HyperCard, QuickDraw GX, OpenTransport, MacApp, Resource Manager, CocoaJava and Carbon is next to go (no 64-bit support). I'm not going to include things like Dylan, etc, as nobody got a chance to ship applications based on those.
Pascal bindings were dropped in the mid-1990s, but so few developers were still using Pascal, and Apple had so few developers, by then that there was no real reaction. Certainly when I started at Apple in 1996, everything was C and C++.

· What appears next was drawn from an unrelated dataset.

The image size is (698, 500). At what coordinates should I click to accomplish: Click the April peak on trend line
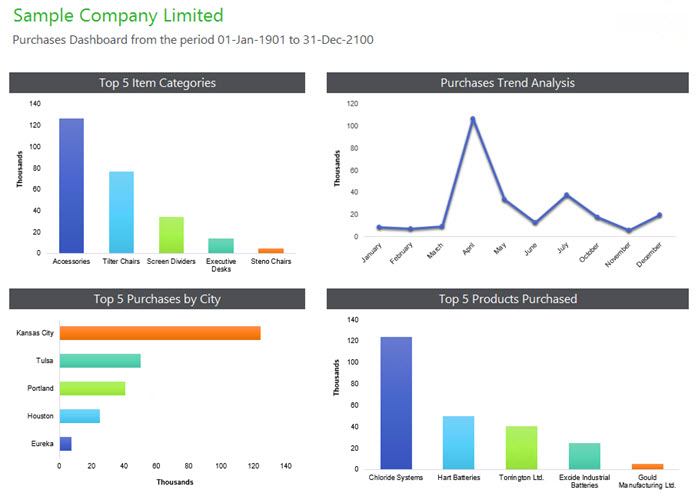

Carbon is not a "smooth transition" to Cocoa. They are entirely different APIs. Carbon is the remains of the old Mac Toolbox, given a new graphics API and ported onto OSX. It's C-based, event-loop driven and the calls are procedural in that every call takes a handle - its only concession to OO principles is that the handles are now opaque, whereas in OS9/Classic toolbox you could dick around with the structs too.
Cocoa is an object-oriented message-passing framework based on bolting Smalltalk semantics into a C runtime. Its API and runtime model is completely different from Carbon, and you have to re-write your code to deal with it. Not even the resource files are compatible (Carbon NIB files were XML, Cocoa ones are a serialised object graph that is un-parseable and can only be created properly by Interface Builder).
Basically, Carbon was the price Apple paid to keep Adobe and Microsoft on their platform, but it's not a bridging API, it's a dead end. The big cheeses in software development who had mostly come from NeXT with Steve Jobs in 1996 wanted to ditch the Mac toolbox entirely and only use the NeXTStep-derived Cocoa framework for development, which would have been suicidal.